As every sentient adult in the universe must know by now, a yearbook photograph has surfaced in which a man in blackface and a man in Klan robes stand next to each other — and one of the men (which one has not been clarified) is now Virginia governor Ralph Northam.
I feel about this rhubarb the same as I felt when Brett Kavanaugh’s misconducts as a high school kid were headlining the news:
There is a good reason that teenagers are not allowed to purchase alcohol, vote, or enter contracts, and that reason is that teenagers are immature and stupid. That observation raises, in turn, the question of how long teenage misbehavior should follow somebody around. People will disagree about that, and disagree in good faith — but it’s a question that is germane to the Kavanaugh nomination and we ought to be thinking about it more seriously than we seem to be.
As I’ve said elsewhere, there are sound reasons to reject kavanaugh, and they are reasons grounded in a well-established record; those reasons should prevail. And this distracting sideshow, which is probably not susceptible of objective resolution, ought to end.

*Records of locating words and elements:*
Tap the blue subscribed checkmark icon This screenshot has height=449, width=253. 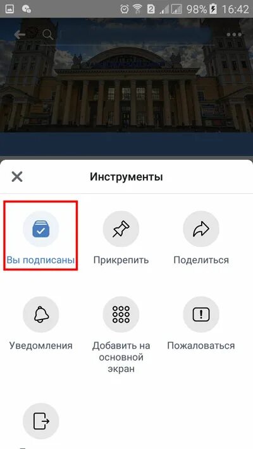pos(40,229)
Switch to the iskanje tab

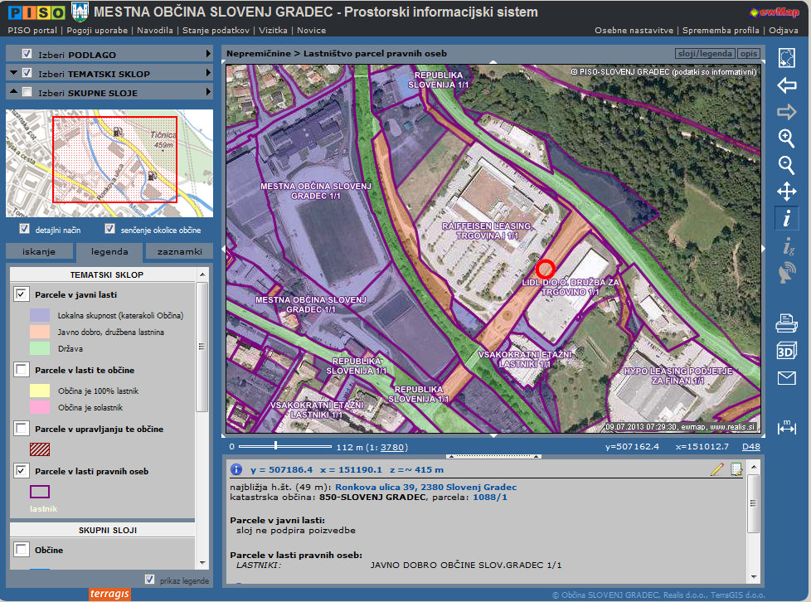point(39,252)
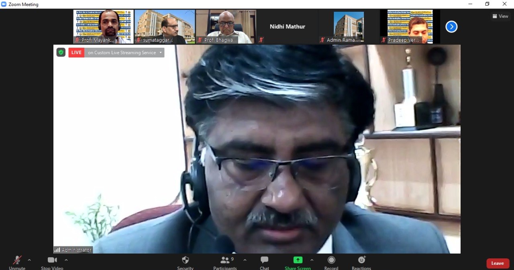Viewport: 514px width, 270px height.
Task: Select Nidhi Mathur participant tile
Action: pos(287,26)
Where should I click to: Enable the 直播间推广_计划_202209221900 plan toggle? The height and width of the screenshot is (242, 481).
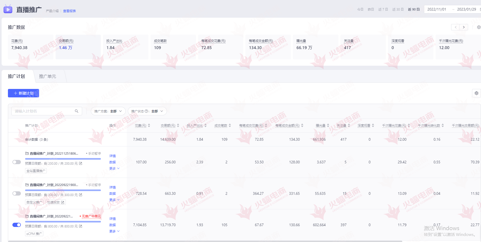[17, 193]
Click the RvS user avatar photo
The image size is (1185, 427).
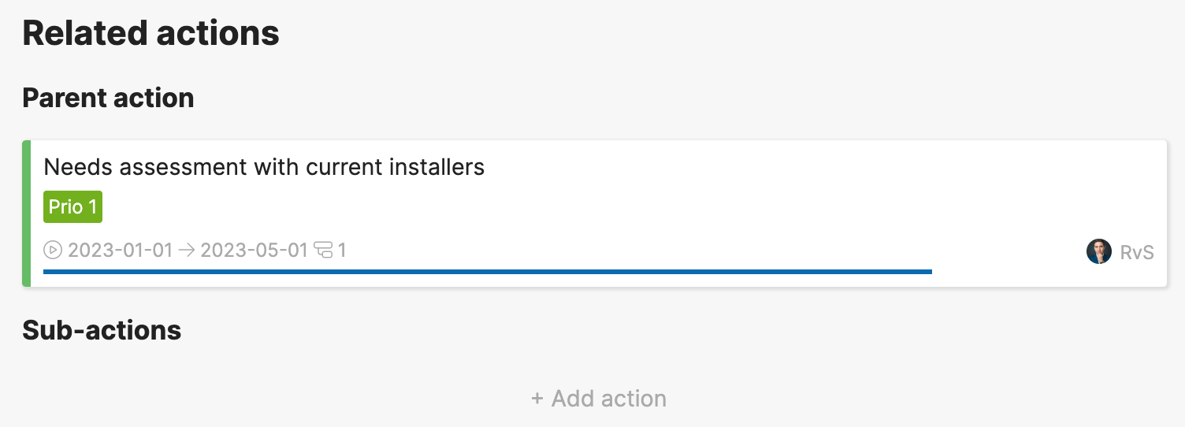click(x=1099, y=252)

...

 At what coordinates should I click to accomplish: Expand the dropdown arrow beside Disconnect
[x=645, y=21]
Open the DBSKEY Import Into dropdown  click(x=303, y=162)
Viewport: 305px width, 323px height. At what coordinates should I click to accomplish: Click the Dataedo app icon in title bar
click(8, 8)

*TO DO:* Copy the passage of the opinion piece about the Northam yearbook photo, starting at "As every sentient" and ending at "seem to be.".

*THE RESPONSE:*
As every sentient adult in the universe must know by now, a yearbook photograph has surfaced in which a man in blackface and a man in Klan robes stand next to each other — and one of the men (which one has not been clarified) is now Virginia governor Ralph Northam.
I feel about this rhubarb the same as I felt when Brett Kavanaugh’s misconducts as a high school kid were headlining the news:
There is a good reason that teenagers are not allowed to purchase alcohol, vote, or enter contracts, and that reason is that teenagers are immature and stupid. That observation raises, in turn, the question of how long teenage misbehavior should follow somebody around. People will disagree about that, and disagree in good faith — but it’s a question that is germane to the Kavanaugh nomination and we ought to be thinking about it more seriously than we seem to be.